- _Description of the task_: List every abbreviation given in parentheses in the essay on medical errors and peer review below, with the full name each one stands for.

===== Quoted passage =====

MEDICAL ERRORS, PEER-REVIEW &

THE NATIONAL PRACTITIONER DATA-BANK

By RON A. VIRMANI, M.D.

"Reduce the medical errors", was the public outcry in the 1970’s and 1980’s. Big malpractice awards were sounding alarm for public and politicians alike. The medical establishment took the stand that there existed a few "bad apples", who were causing most of the problem.

"Leave it to us", the establishment said, "We are going to establish a fine system of ‘peer-review’. We shall review our colleagues with utmost ‘candor’ and throw out the bad apples". "But", they argued, "we can only do our work with honesty and candor, if our decisions can not be challenged in a court of law and the reviews are not open to the public. Otherwise these "bad apples" will sue us."

With a strong leap of faith in the medical establishment (i.e. hospitals and doctors entrenched in it), all states enacted stringent laws protecting peer reviews from public disclosure and scrutiny. The Congress enacted the Health Care Quality Improvement Act (HCQIA) of 1986, giving peer-reviewing doctors and hospitals immunity from damages. National Practitioner Data Bank (NPDB) was established to blacklist the "bad doctors" so that after committing malpractice, they could simply not cross state lines and set up a new practice.

But the medical errors have not gone down! Fifteen years have passed since then! Institute of Medicine (IOM) reported in November 1999 that 98,000 patients die each year because of medical errors. St. Paul Insurance Company reports that the rate of malpractice claims has remained steady over between 1990 and 1999. Where did things go wrong? Does this peer-review driven system of catching errors, educating and disciplining doctors and throwing out the "bad apples" really work as promised by the establishment?

===== Data provided =====

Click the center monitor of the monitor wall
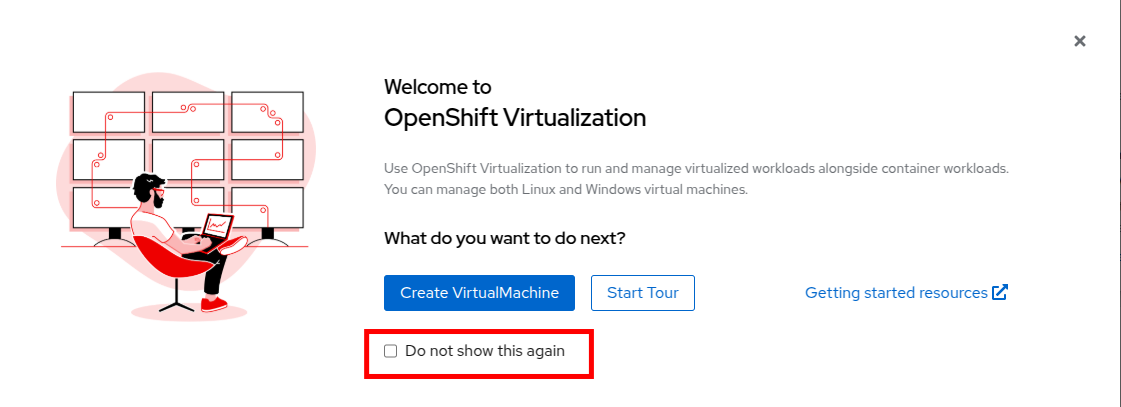1121x407 pixels. pos(188,159)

=====

- _Reply_:
- HCQIA: Health Care Quality Improvement Act
- NPDB: National Practitioner Data Bank
- IOM: Institute of Medicine